Histoplasmosis is an airborne infection related primarily to bat and bird guano exposure in soil. There are particular ‘hot spots’ mostly identified in the Americas, but it is a worldwide pathogen, with cases described in most African countries, SE Asia, India and China. It is grossly under-diagnosed because of the low sensitivity (average 50%) of stained smears and the slow growth of organism in special medium culture (which is not available in many locations). In AIDS, the culture usually becomes positive after the patient has died (10-21 days). The unavailability of even culture and microscopy in many countries, contributes to difficulties in case identification and prompt treatment initiation. A briefing document is here.

A patient with histoplasmosis

Rapid diagnosis with antigen testing and PCR are excellent; results can be provided in under 24 hours. We profiled this in the ’95-95 by 2025’ Roadmap issued in May 2015 (page 5). An antigen testing kit is commercially available from IMMY, and they are field testing a point of care Histoplasma antigen test, which will take about an hour for diagnosis. Other companies are also working on this. PCR is not commercially available, but could be with the right purchase incentives, and is done routinely in Spain, Colombia, Argentina, Guatemala, and French Guiana. Treatment works well. Amphotericin B and itraconazole are the drugs of choice with 87-100% response rates in AIDS in the USA.
Itraconazole is widely available (see country distribution on the map). Low doses work for histoplasmosis.

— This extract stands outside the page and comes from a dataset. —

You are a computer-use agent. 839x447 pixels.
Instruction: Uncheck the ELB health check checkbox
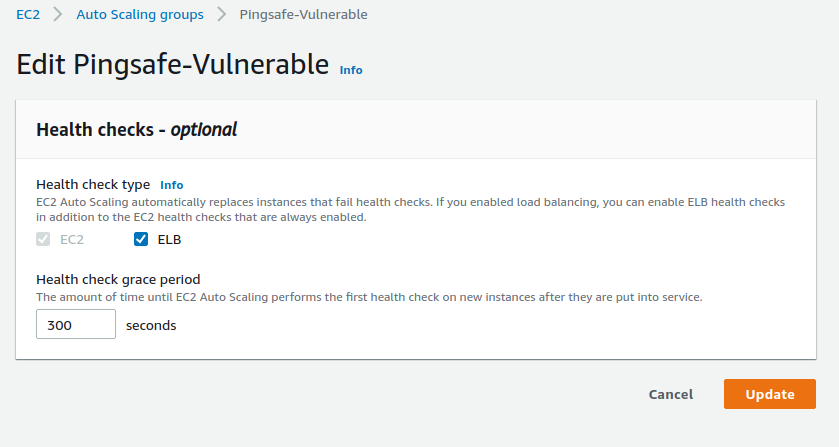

For very ill patients, amphotericin B is preferable. Unfortunately this is not as widely available as it should be (see map ). Amphotericin B is also required for optimal treatment of cryptococcal meningitis, another common cause of death in AIDS. Histoplasmosis doesn’t only affect AIDS patients. It can affect people without underlying conditions and other immunocompromised patients, and the chronic cavitary form can mimic pulmonary TB (a cause of ‘smear negative TB’)

Numerous issues were identified at an international workshop on disseminated histoplasmosis in AIDS recently held in Suriname (www.gaffi.org/histoplasmosis-the-leading-aids-diagnosis-in-the-guiana-shield-and-parts-of-central-america/).

GAFFI's open letter outlines the morbidity and mortality burdens and demands action of all stakeholders to realize the following measures:

1. To enable direct, rapid access to reliable and practical diagnostic tests in all areas where histoplasmosis occurs or is suspected;
2. To define the real extend of morbidity and mortality of histoplasmosis so as to define all histoplasmosis endemic areas in the world;
3. To bring therapy for histoplasmosis within the reach of all who need it, especially in endemic areas
4. To stimulate scientific investigation on histoplasmosis epidemiology, diagnosis and treatment
5. To organize regular conferences and educational sessions concerning histoplasmosis with support for those living in endemic areas to participate and enable disease awareness amongst treating physicians.
Professor Denning signed the letter on behalf of 38 key  Physicians , Consultants , Health Directors, Infectious Disease Specialists and Mycologists globally.